On August 2, 1954, the Central Commission for the Review of Cases of Persons Convicted of Counter-Revolutionary Crimes, Feldman’s term of imprisonment reduced to five years and, on the basis of the decree of the Presidium of the Supreme Soviet of the USSR dated March 27, 1953 “On Amnesty”, got released from custody. Moisey returned to his family in Bila Tserkva.

The example of Rabbi Feldman, who, according to the Commissioner of the Council for Religious Affairs, got on the “anti-state path”, was used to justify the attack on the synagogue. If during Feldman's service about 500 people came every day on Passover, then after his arrest – no more than 200. At the same time, there were hardly more than two or three dozen middle-aged people.

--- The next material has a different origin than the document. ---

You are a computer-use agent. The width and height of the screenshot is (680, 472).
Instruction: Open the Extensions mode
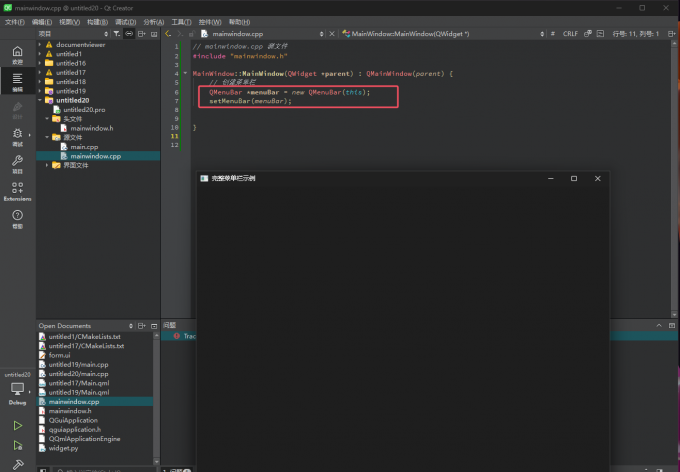[x=17, y=190]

State Soviet anti-Semitism, which included the eradication of religion and the fight against dissidents, finally triumphed in this particular city. Once upon a time, Bila Tserkva flourished economically, culturally and architecturally largely thanks to the Jewish community. But the Bolsheviks were haunted by Jewish rituals and alien ideology. The Jews and their heritage were consistently disposed of. In 1917, the city had 18 synagogues, 12 Jewish schools and cheders, and the Jewish population in the mid-1920s was 30-40% of the city's inhabitants. According to the last state census conducted in Ukraine in 2001, there were already less than 150 Jews living here. In 1962, the last synagogue in Bila Tserkva was closed. In 1977, one of the last guardians of the faith, the Bila Tserkva rabbi, Moisey Feldman, passed away. But the memory of him and his companions is still alive.